Trotz der furchtbaren Erinnerungen Bejaranos schwingt in ihren Texten auch Dankbarkeit und Zuversicht mit, ist oft von Glück die Rede. Das habe zum Beispiel darin bestanden, dass sie nach einem Monat härtester körperlicher Arbeit im KZ Auschwitz die Kolonne wechseln konnte, dass sie die Aufnahme ins Mädchenorchester schaffte – obwohl die einstige Klavierschülerin noch nie zuvor auf einem Akkordeon gespielt hatte – und dass sie nach Ravensbrück kam, wo sie für Siemens Schalter für U-Boote zusammenbaute.

Bejarano las mit fester Stimme. Erst mit zunehmender Sprechzeit musste sie sich öfter räuspern und husten. Dass die zweifache Mutter nur 1,50 Meter misst, fiel auf der großen Bühne keinen Moment auf – auch nicht als später Sohn Joram am Bass und Sänger Kutlu Yurtseven von der Hip-Hop-Band „Microphone Mafia“ neben Esther Bejarano standen. Stattdessen strahlte sie eine enorme Präsenz und Entschlossenheit aus, etwa als sie das trotzig-fröhliche Lied „Mir lebn ejbig“ (Wir leben ewig) sang oder mit geballter Faust „Avanti Popolo“ skandierte.
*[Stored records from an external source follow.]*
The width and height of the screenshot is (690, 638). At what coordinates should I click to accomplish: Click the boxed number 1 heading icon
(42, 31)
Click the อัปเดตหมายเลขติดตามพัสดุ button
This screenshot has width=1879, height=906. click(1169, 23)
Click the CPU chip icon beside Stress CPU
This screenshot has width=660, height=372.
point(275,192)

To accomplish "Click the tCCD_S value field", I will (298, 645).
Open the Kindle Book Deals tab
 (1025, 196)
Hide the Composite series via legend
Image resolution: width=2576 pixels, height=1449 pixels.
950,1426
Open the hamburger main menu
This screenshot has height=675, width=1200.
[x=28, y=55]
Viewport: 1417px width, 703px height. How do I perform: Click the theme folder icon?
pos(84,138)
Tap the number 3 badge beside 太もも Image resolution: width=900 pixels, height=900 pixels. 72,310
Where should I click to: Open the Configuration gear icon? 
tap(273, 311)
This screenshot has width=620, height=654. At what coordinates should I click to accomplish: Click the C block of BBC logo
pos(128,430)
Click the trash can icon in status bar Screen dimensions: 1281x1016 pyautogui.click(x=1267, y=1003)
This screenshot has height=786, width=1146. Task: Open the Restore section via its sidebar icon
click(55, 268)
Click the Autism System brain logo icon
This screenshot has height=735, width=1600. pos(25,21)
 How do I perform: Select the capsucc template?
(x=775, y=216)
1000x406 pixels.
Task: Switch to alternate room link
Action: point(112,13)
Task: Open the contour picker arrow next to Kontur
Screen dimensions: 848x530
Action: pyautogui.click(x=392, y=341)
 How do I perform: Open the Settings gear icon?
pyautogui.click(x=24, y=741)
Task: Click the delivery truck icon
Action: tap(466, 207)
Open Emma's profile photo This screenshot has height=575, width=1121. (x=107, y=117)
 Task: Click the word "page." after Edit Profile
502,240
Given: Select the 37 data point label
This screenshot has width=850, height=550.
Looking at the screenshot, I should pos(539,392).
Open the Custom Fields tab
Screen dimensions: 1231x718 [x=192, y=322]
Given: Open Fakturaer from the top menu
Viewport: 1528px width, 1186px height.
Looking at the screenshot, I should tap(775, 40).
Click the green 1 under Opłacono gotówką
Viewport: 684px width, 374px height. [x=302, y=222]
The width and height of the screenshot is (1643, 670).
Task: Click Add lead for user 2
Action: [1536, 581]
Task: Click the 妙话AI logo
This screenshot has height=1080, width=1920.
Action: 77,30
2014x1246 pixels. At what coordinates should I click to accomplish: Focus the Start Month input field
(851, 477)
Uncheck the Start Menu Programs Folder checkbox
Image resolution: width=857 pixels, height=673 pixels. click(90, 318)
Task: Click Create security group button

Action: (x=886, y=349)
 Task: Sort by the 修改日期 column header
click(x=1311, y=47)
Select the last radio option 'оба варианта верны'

Bejarano und den 40-jährigen Yurtseven, der türkische Eltern hat und in Köln aufgewachsen ist, eint die feste Überzeugung, dass rassistische Gräueltaten nie wieder vorkommen dürfen. Als „Bejarano & Microphone Mafia“ bieten sie eine mitreißende Mischung aus Klezmer, alten Arbeiterliedern und Hip Hop, singen und rappen deutsch, hebräisch, italienisch, jüdisch und türkisch und beweisen so, dass ein friedliches Miteinander der Kulturen funktionieren kann.

Vielfältiges Programm

Der Vorschlag, Bejarano & Microphone Mafia nach Eschenau zu holen, stammt von einem Mitglied des gut 20-köpfigen Arbeitskreises, der die Veranstaltung Laut gegen Rechts in diesem Jahr organisiert hat. „Die jungen Menschen hatten nur die Vorgabe, eine Jugendkulturveranstaltung mit inhaltlicher Aussage auf die Beine zu stellen. Das Wie konnten sie weitgehend selbst entscheiden“, berichtete Helge Höppner, Jugendarbeiter beim Landratsamt Erlangen-Höchstadt. Schnell habe sich herauskristallisiert, dass es nicht bei einem reinen Konzert wie oft in den Vorjahren bleiben sollte, sondern dass Ausstellungen, Führungen und Vorträge das Programm bereichern sollen, ergänzte Daniela Deininger vom Jugendbüro Eckental.

Bürgermeisterin Ilse Dölle lobte die insgesamt zehnstündige Veranstaltung mit 200 Gästen als ein „Zeichen gegen die Dunkelheit und das Grauen des Rechtsextremismus“. Die Politikerin dankte außerdem den beiden Sponsoren – der Sparkasse Erlangen und der Bürgerbewegung für Menschenwürde in Mittelfranken – die dieses abwechslungsreiche Angebot erst ermöglicht hätten.

Der Leiterin des Jugendbüros Eckental, Ina Zänkmann, war es außerdem wichtig zu betonen, wie viele verschiedene Akteure Laut gegen Rechts zusammengebracht hat – angefangen von den Jugendlichen und den sie betreuenden Sozialarbeitern über das Gymnasium und die Mittelschule bis hin zum Seniorenbeirat Eckental.